It sounds sort of contradictory to everything I’ve been saying in this post, but believe me, it’s the perfect next step in your healing journey. I wrote an entire blog post on how shadow work enabled me to fully let go of certain unhealthy habits, beliefs, narratives, and thought patterns. By letting go of these traits, I discovered my true self, who was hiding underneath.
The other healing modalities are more about true healing from trauma and things that have shaped you in negative ways. Shadow work is about discovering who you are underneath all of that.
Final Thoughts
Healing isn’t linear. I’ve had seasons where I prioritized my healing, and other times where I avoided it and flat out ran from it. It’s not clean or easy or always Instagram-pretty. But it is worth it.
Every step you take toward letting go of what isn’t yours—every time you choose curiosity over judgment, presence over avoidance, softness over shame—you come a little closer to the version of yourself that’s been waiting all along.
If you’re afraid to face yourself, friend, I feel you. If you’re scared of what might happen if you process the trauma, I get it.
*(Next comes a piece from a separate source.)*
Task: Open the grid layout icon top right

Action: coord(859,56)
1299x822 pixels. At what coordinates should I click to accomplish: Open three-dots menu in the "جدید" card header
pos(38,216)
What I’ve learned in my healing journey is that nothing is as painful as it is the first time, and if I lived through it the first time then I could definitely go back and work through it a second time. (If you suffer from PTSD, things will be a bit different for you and I encourage you to seek a therapist or professional who specializes in PTSD.)
I’ve been on a healing journey for years, and there have been some incredibly tough times. It hasn’t been fun to work on myself or face parts of myself that I don’t like, but it’s so worth it. Why? Because I’m becoming the true version of myself. My energy is changing, and I have more capacity to hold the blessings that God has for me, and I have the tools needed to get through the difficult times.
The happiest, most grounded, most magnetic version of you? They’re not “out there.”
They are already here.
And they are ready when you are.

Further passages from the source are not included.